Secure Code Warrior and Bugcrowd: A Match Made in Security Geek Heaven22nd May 2019
Like many people in the security industry, I and several colleagues made the journey in March to the RSA Conference in San Francisco. Although an extremely busy time of year, it is truly one of my favorite events. One part I particularly look forward to is Bugcrowd’s Mayhem at the Mint, which is a chance to relax and have a great time with peers and friends after long conference days.
This year was a little different, though. We had a lot to personally celebrate. As sponsors of the event, we had our own cocktail on the night (Secure Code Sangria, of course), but the thing that really made me want to party was our new partnership with Bugcrowd. It’s official: we are joining forces in the fight to educate, empower and enlighten developers on secure coding.
I enjoyed and appreciated the enthusiasm expressed from the wider industry regarding this announcement, particularly the article and podcast episode from ITSPmagazine. In speaking to Bugcrowd’s Casey Ellis and Jason Haddix, editor Sean Martin truly captured the essence of why we do what we do: it’s because meaningful change takes a crowd. Bugcrowd has long recognized this, and working together to turn software engineers all over the world into security superheroes is a dream come true.
After more than twenty years of breaking stuff, finding and fixing vulnerabilities that have wreaked havoc on the world, it has become more apparent than ever that the conversation around security must change. ‘Hackers’ aren’t always the bad guys; their inherent skills are invaluable in the software fortification process, and we need to make a concerted effort to start left.
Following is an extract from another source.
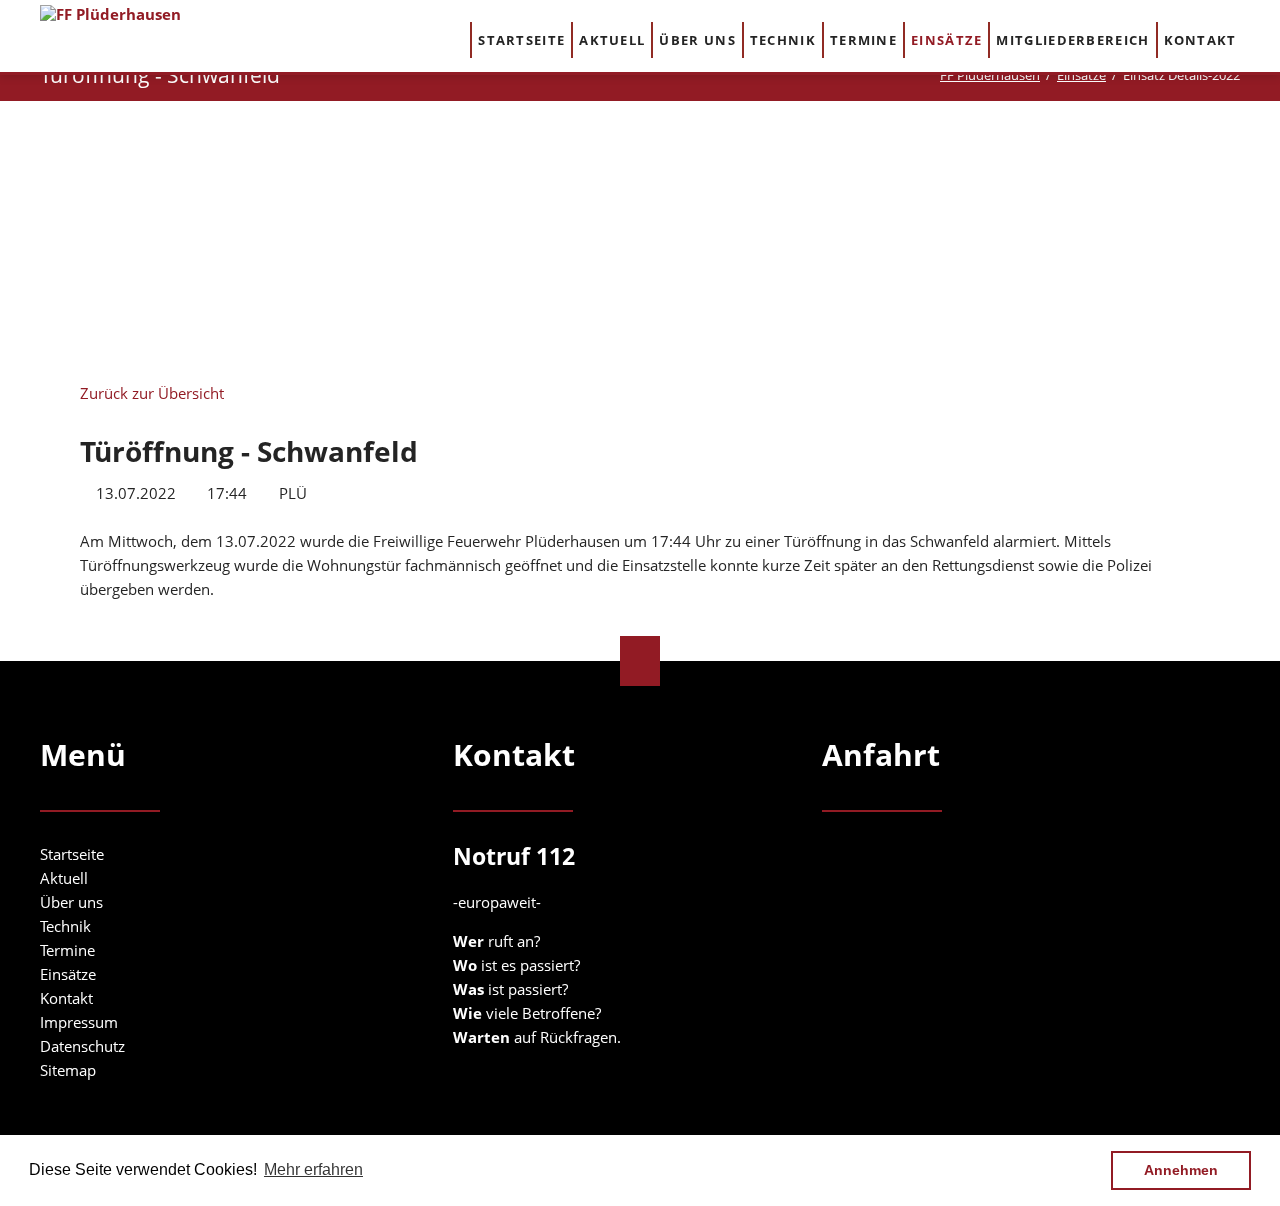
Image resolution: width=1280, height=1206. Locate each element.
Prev (241, 238)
It shouldn’t be a novel concept to try out someday, it should be core to the software development lifecycle. To do this, we and Bugcrowd are committed to changing the perception many developers have of security: that it is an inconvenient blocker to building functionality and features.
Security training to date has been inadequate. Far too infrequent, often irrelevant to day-to-day coding activities or simply not engaging the hearts and minds of developers. Secure Code Warrior seeks to change that - learning about secure coding can be fun, and with Bugcrowd’s support, this message can be spread far and wide in the community we care so much about and seek to encourage.
Ultimately, we must reach a point where software security is synonymous with software quality; there is simply too much at stake these days to suggest otherwise. And with this partnership, I believe we can get developers actually excited about secure development. A thriving environment of security awareness and a positive culture is key, and I couldn’t think of any other company more perfect to get us there.
Watch this space: the security conversation is about to dramatically shift left.